Developers can develop their application entirely in the Virtuoso schematic, as may be the case if the developer does not know the underlying host language. Or the developer can just use the schematic as a starting point for an application design, using the convenience of the graphical design and graphical library, and then extend the design with additional custom functionality written in the host language. Subsequent changes to the schematic design can be made and pushed to the host application without affecting the host code you have added yourself.

The figure below shows this general workflow. Virtuoso is used to create a host. Components are graphically added to the schematic editor and configured, with ports connected as necessary. The Core Framework then emits the host code into the project needed to implement the schematic, using the optimum design pattern specific to the host language. For example, for a WPF C#/.NET host, the schematic editor will produce a design implemented with a Model-View-View Model design pattern as a starting point, and the developer can from there add and extend the functionality of the host directly in C# and XAML.
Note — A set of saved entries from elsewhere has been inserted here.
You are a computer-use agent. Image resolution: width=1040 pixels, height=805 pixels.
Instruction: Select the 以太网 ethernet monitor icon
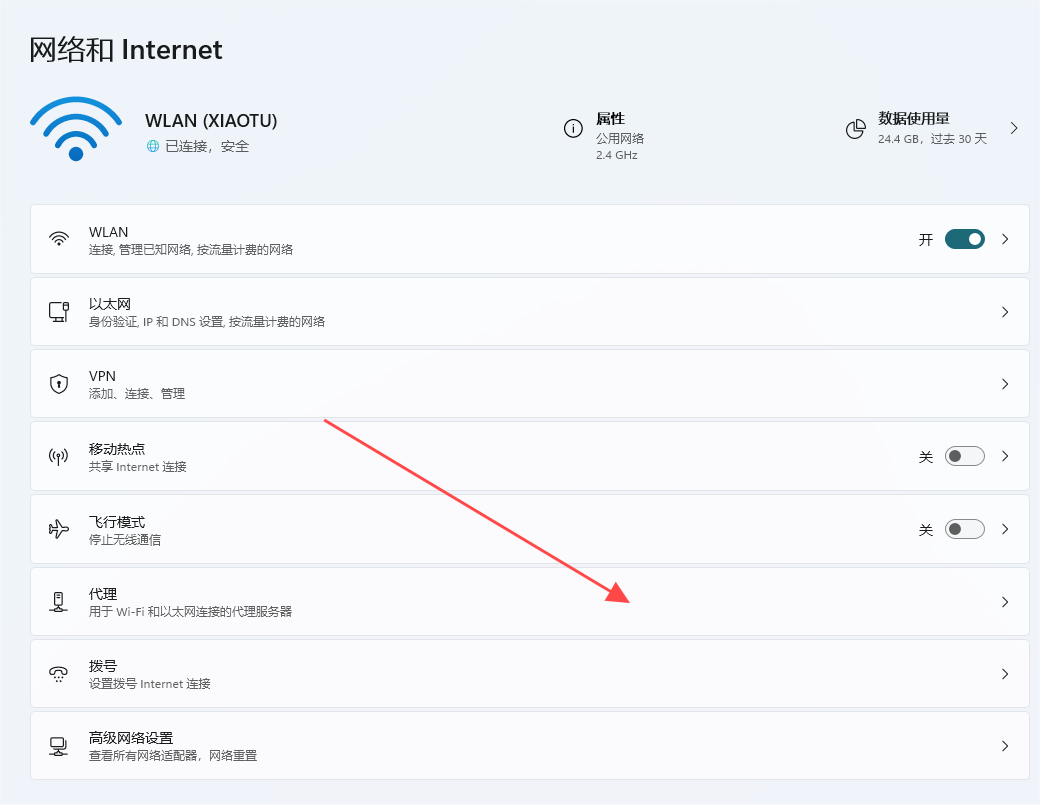point(59,311)
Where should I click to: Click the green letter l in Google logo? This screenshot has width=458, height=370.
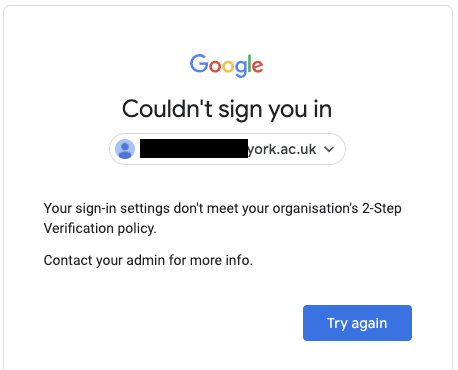249,63
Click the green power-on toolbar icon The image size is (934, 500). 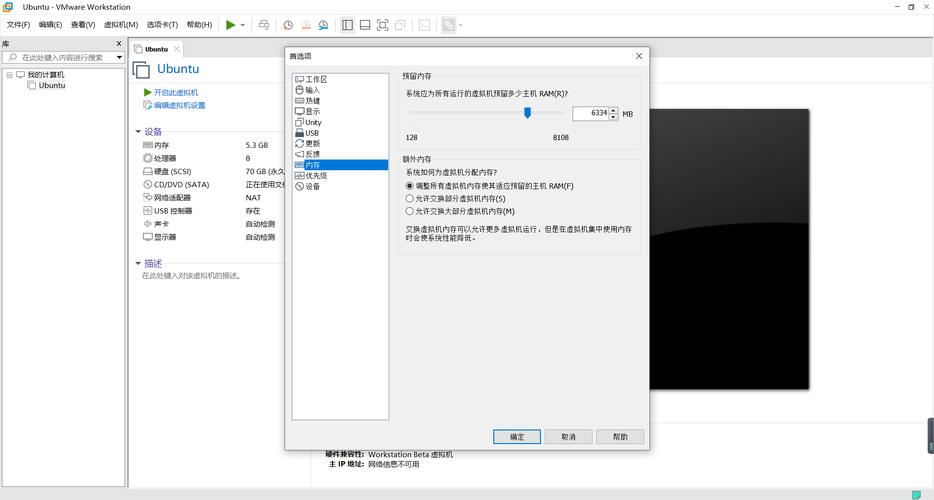pyautogui.click(x=230, y=25)

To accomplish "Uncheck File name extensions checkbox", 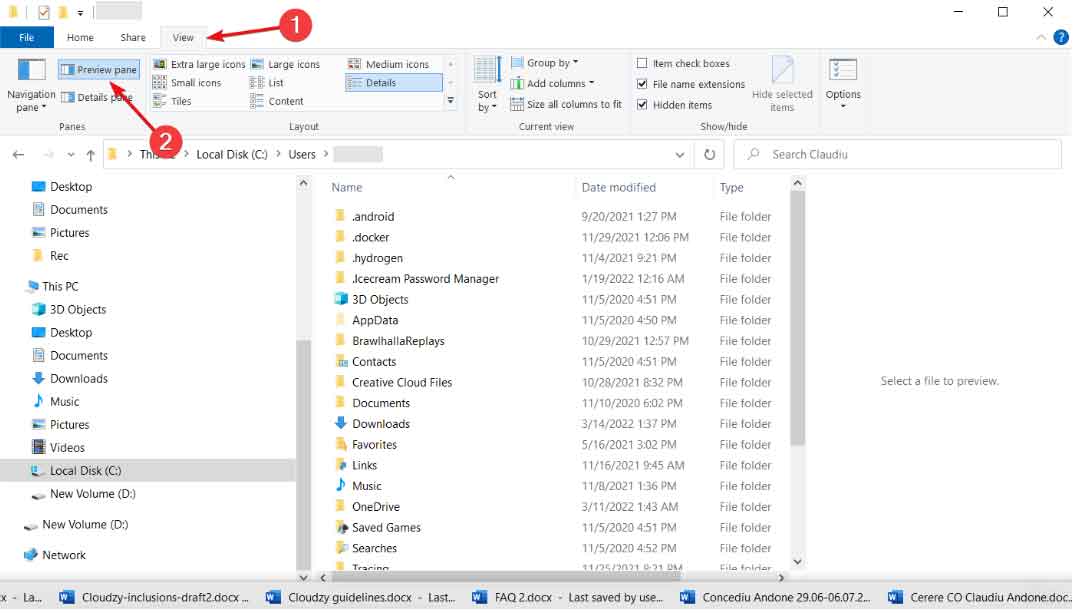I will [x=642, y=85].
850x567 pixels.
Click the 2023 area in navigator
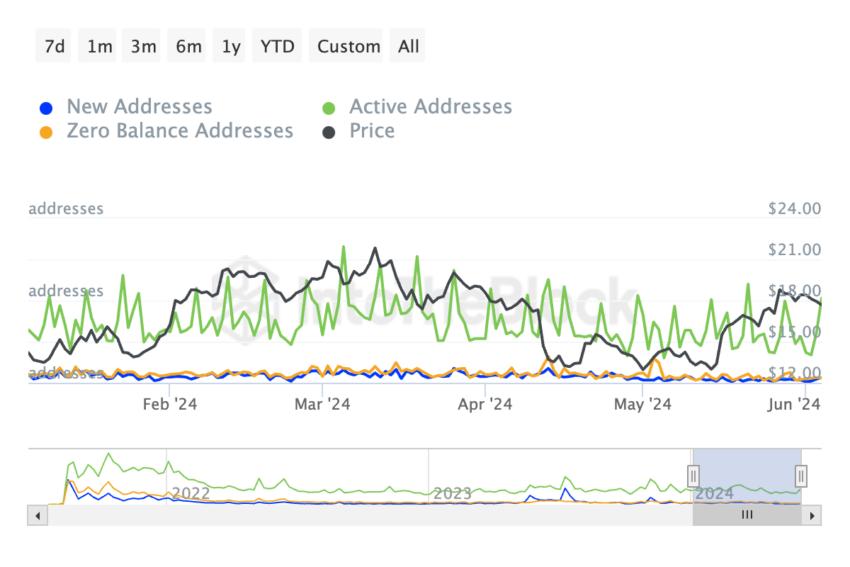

This workflow is ideal for applications that can be naturally expressed declaratively as a set of components logically interacting with other components in some way. The components may only represent code execution of business logic, or the components may represent controls which the user interacts with on the application view. In the Virtuoso host design paradigm, there is thus a schematic layer to the design and a visual layer. Each schematic component may or may not have a corresponding visual control on the view for user interaction. The logical component is represented as a model or view model, and the visual component is represented as a view bound to the corresponding view model. For a component that has a visual element, there is always a one-to-one correspondence between the component’s view on the visual layer and the component’s view model on the schematic layer.

In the example below, the schematic on the left shows a push button component and an LED component. The components have a boolean output port and a boolean input port, respectively. The ports are connected, representing that when the push button is pressed (true), the LED should be on. The view on the right shows the corresponding user interface. After placing the components on the schematic editor, making the connection between the ports, and pushing the updates to the host, the user simply needs to position the push button and LED view components, build the project, and run.

The Virtuoso Core Framework is built to be completely extensible to new host languages, new port types, and new components. You can easily write so-called “port metadata” classes which define new port types and defines the code to be emitted to represent a logical connection between that port type and any other port type, for a given host language. You can then write new components to use those port types, and then use Virtuoso to quickly create applications specific to your application domain using a schematic design flow.

The Virtuoso Core Framework is free for development purposes, as described in the Core Framework End User License Agreement. You may also deploy applications built using the Core Framework for commercial purposes, in some cases free and in other cases subject to a 5% royalty on gross revenue, also as described in the Core Framework EULA.

To summarize, the Core Framework is designed for both power and flexibility. It allows applications to be developed graphically without requiring knowledge of the host language, using an ever-expanding content library of components. Its extensible architecture allows you to customize and extend the functionality and components of Virtuoso to enhance existing ecosystems or forge new ones. It also allows any host application designed initially in the schematic with Virtuoso components to be further developed by host language developers using the same application paradigm they are used to. Virtuoso components emitted to the host appear just like any normal class instance and can be interacted with in the same way.